🤖 AI Summary
This study addresses the pervasive issue of human annotation errors in mainstream text-to-SQL benchmarks, such as BIRD and Spider 2.0-Snow, which severely compromise model evaluation and leaderboard reliability. For the first time, this work systematically quantifies these errors through expert validation, revealing alarming error rates of 52.8% in BIRD Mini-Dev and 62.8% in Spider 2.0-Snow. Re-evaluating 16 open-source agents on corrected subsets yields relative performance shifts ranging from −7% to +31%, with ranking changes of up to ±9 positions and a marked drop in Spearman correlation between original and corrected leaderboards. These findings expose significant evaluation bias in current benchmarks and establish a more trustworthy foundation for future research and deployment.
📝 Abstract
Researchers have proposed numerous text-to-SQL techniques to streamline data analytics and accelerate the development of data-driven applications. To compare these techniques and select the best one for deployment, the community depends on public benchmarks and their leaderboards. Since these benchmarks heavily rely on human annotations during question construction and answer evaluation, the validity of the annotations is crucial.

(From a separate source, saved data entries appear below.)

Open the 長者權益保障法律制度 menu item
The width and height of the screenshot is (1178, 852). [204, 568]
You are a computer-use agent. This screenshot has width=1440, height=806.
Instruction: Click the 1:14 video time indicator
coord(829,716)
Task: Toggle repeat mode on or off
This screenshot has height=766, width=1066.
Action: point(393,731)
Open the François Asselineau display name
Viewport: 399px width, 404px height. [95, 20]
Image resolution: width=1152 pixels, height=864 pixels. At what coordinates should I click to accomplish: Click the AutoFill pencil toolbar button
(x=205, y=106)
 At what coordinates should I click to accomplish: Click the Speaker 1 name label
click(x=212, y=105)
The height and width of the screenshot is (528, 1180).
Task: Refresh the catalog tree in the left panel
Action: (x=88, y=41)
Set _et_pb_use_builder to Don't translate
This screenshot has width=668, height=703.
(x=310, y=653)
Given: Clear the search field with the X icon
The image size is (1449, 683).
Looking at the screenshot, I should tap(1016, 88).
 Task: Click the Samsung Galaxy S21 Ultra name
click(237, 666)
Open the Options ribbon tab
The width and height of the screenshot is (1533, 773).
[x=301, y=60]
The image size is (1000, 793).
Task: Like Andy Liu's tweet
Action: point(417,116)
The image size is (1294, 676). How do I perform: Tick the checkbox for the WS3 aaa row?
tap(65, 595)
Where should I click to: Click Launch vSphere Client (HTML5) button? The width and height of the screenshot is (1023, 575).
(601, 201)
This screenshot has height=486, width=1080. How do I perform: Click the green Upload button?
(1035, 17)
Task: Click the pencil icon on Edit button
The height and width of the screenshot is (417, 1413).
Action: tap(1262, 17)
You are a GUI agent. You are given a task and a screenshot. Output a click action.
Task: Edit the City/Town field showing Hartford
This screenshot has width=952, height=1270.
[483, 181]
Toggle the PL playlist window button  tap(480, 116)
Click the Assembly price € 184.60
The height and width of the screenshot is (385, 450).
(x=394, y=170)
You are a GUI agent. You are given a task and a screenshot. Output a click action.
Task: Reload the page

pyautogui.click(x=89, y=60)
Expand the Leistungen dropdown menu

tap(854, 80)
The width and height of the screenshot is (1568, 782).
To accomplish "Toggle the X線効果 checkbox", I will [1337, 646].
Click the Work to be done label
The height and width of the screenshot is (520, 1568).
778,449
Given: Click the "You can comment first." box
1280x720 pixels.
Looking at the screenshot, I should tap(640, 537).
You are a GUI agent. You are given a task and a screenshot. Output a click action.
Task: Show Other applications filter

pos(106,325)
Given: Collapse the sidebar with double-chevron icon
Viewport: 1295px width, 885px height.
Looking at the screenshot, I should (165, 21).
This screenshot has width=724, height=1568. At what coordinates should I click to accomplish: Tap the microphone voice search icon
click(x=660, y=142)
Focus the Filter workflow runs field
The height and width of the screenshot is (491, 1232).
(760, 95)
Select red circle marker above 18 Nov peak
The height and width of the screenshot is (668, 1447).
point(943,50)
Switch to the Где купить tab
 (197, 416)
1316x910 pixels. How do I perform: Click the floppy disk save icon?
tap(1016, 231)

In this paper, we conduct an empirical study that (i) benchmarks annotation error rates for two widely used text-to-SQL benchmarks, BIRD and Spider 2.0-Snow, and (ii) corrects a subset of the BIRD development (Dev) set to measure the impact of annotation errors on text-to-SQL agent performance and leaderboard rankings. Through expert analysis, we show that BIRD Mini-Dev and Spider 2.0-Snow have error rates of 52.8% and 62.8%, respectively. We re-evaluate all 16 open-source agents from the BIRD leaderboard on both the original and the corrected BIRD Dev subsets. We show that performance changes range from -7% to 31% (in relative terms) and rank changes range from $-9$ to $+9$ positions. We further assess whether these impacts generalize to the full BIRD Dev set. We find that the rankings of agents on the uncorrected subset correlate strongly with those on the full Dev set (Spearman's $r_s$=0.85, $p$=3.26e-5), whereas they correlate weakly with those on the corrected subset (Spearman's $r_s$=0.32, $p$=0.23). These findings show that annotation errors can significantly distort reported performance and rankings, potentially misguiding research directions or deployment choices. Our code and data are available at https://github.com/uiuc-kang-lab/text_to_sql_benchmarks.